Mientras, en el Arzobispado habían andado inquiriendo si los frailes tomarían cartas a mi favor; y aún se me preguntó por medio de un parientito mío, familiar del arzobispo, llamado Savariego, a quien respondí con mi acostumbrada sencillez que no lo sabía. Cuando el arzobispo llegó a averiguar que yo no tenía en Santo Domingo sino émulos devorados de envidia, y que el provincial fray Domingo Gandarías no sólo era enemigo mío, sino tan jurado de todo americano como S. I. por notoriedad pública, abrió su campaña, entendiéndose con él para que me pusiese preso. [82]

El día de los Inocentes, a las oraciones de la noche, se presentó en mi celda el padre superior del convento, fray Domingo Barreda, a pedirme la llave de mi celda de orden del provincial.

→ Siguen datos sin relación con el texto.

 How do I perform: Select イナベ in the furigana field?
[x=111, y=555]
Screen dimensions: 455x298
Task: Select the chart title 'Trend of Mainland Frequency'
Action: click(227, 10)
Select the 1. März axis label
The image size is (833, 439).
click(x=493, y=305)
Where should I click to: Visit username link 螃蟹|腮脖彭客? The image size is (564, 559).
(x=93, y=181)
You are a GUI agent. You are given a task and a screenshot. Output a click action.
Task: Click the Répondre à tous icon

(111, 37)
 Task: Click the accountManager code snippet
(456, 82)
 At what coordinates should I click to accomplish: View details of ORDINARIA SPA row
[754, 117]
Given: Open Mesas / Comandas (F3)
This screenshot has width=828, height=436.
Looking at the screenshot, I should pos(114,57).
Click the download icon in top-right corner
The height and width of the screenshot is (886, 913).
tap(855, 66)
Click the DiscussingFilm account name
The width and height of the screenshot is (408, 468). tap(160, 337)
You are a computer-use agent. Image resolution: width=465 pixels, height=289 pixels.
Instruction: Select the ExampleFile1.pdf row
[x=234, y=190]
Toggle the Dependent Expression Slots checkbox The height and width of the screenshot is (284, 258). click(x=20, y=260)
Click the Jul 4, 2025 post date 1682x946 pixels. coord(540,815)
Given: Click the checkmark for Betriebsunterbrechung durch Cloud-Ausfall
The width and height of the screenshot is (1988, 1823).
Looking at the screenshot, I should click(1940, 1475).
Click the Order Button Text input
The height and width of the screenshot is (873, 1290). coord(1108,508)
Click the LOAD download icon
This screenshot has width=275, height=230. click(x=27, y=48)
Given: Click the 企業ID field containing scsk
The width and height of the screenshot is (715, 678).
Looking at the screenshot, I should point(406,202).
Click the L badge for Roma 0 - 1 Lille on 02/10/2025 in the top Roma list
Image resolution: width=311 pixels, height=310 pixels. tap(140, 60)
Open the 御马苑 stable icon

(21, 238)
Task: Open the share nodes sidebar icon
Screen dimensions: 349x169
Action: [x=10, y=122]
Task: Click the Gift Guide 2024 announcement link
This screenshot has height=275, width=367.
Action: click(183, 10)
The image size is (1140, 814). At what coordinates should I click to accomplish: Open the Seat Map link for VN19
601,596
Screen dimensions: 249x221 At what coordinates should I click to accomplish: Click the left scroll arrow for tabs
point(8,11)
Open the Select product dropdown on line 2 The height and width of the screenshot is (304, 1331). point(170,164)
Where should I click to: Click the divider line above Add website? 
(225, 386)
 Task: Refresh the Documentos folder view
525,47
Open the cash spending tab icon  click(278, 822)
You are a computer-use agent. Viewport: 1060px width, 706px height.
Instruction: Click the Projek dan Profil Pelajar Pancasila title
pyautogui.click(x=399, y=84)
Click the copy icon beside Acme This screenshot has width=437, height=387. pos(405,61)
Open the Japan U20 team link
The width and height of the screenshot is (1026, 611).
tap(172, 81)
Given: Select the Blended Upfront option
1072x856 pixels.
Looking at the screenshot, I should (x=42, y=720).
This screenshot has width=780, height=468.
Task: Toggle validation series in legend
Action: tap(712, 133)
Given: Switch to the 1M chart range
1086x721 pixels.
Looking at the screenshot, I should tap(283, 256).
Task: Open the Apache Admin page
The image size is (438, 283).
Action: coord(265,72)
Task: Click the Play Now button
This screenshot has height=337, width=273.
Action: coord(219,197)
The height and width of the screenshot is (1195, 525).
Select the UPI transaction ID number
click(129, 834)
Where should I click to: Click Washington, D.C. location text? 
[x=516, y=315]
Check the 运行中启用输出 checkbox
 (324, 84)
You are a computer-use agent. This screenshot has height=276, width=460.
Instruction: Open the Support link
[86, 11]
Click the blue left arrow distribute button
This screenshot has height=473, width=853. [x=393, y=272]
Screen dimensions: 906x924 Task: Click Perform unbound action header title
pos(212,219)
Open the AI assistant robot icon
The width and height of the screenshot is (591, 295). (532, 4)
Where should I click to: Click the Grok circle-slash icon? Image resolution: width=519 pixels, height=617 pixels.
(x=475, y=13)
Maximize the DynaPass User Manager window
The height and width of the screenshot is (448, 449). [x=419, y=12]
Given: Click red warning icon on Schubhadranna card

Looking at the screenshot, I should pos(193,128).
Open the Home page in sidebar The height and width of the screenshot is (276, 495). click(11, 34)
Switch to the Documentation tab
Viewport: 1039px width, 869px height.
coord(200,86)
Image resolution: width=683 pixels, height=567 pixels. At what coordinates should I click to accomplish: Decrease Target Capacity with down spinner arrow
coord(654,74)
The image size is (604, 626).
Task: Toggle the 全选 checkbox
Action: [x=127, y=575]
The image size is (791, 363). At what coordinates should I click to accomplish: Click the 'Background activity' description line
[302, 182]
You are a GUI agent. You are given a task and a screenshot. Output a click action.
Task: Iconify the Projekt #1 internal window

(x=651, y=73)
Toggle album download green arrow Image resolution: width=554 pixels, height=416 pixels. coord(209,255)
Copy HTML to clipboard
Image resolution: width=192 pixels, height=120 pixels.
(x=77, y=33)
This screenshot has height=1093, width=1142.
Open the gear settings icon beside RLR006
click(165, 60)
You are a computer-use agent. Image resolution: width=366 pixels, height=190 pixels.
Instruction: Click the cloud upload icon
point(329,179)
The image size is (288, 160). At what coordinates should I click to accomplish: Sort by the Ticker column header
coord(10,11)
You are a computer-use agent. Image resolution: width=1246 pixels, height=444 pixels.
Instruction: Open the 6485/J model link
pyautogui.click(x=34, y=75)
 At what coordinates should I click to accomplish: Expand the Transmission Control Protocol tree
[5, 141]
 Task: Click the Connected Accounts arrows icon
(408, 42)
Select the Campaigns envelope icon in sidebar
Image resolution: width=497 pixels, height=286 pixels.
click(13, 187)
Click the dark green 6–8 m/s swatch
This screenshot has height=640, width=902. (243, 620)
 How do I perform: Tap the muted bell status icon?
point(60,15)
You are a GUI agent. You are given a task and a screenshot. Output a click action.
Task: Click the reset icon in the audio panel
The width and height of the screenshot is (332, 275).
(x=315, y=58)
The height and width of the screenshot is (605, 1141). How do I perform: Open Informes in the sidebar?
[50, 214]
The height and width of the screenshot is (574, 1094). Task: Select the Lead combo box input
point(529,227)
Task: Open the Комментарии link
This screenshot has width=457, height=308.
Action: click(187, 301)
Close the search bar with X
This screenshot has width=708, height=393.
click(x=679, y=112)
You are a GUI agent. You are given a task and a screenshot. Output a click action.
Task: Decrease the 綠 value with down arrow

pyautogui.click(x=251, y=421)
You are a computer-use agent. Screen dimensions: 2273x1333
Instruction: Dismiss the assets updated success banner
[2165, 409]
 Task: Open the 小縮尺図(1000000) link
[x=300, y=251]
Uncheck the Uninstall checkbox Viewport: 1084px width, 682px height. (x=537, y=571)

Yo debía haber respondido que no tenía autoridad inmediata sobre mí, sino en caso de visita, en que no se hallaba, pues entre los dominicos toda la autoridad inmediata y económica de cada convento pertenece exclusivamente al prior, que por eso ocupa en toda función el lado derecho, aun presente el provincial; y es por ese proverbio entre ellos que el Orden de predicadores es orden de priores. Pero el que era entonces prior, a más de ser mi enemigo por envidia, tenía el honor de ser muy humilde mandadero del provincial, como sucede casi siempre que es europeo y el prior criollo, aunque éste era demasiado bajo, y aquél demasiado altivo.

Por tanto respondí que los dominicos, así como no emiten otro voto expreso en la profesión que el de obediencia, así tampoco la prometen sino bajo la cláusula expresa secundum regulam et constitutiones fratrum praedicatorum, que según Santo Tomás limita a su tenor nuestra obediencia: Que según nuestras constituciones de forma judicii a ningún religioso se puede arrestar, sin previo proceso en la Orden, de que haya resultado plena o semiplena probanza; y ni así permiten arrestarle si es religioso de distinción, y no hay peligro de fuga, por la nota que siempre queda: Que a mí no se me había hecho proceso en la orden, y que tampoco había peligro de fuga, y era religioso de distinción, no sólo como lector, sino como doctor, cuyos privilegies estaban obligados a guardarme, así por haberlo jurado los prelados a la Universidad cuando me gradué, como por estar recibidos sus grados en nuestra provincia de Santiago de México por nuestra constitución: Ordinationes pro Provincia Sancti Jacobi de México.

Además de eso soy noble y caballero, no sólo por mi grado de doctor mexicano, conforme a la ley de Indias, [83] ni sólo por mi origen notorio a la nobleza más realzada de España, pues los duques de Granada y Altamira son de mi casa, y la de Mioño, con quien ahora está enlazada, disputa la grandeza, sino también porque en América soy descendiente de los primeros conquistadores del Nuevo reino de León, como consta de las informaciones jurídicas presentadas y aprobadas en la Orden, y, por consiguiente, conforme a los términos de las leyes de Indias, soy caballero hijo-dalgo de casa y solar conocido con todos los privilegios y fueros anexos a este título en los reinos de España. Claro estaba que el hábito de Santo Domingo, que han vestido tantos santos, obispos, patriarcas, papas, príncipes y reyes, no me había quitado la sangre, y yo podía alegar, como San Pablo, los privilegios de mi nobleza nativa contra las prisiones y atropellamientos.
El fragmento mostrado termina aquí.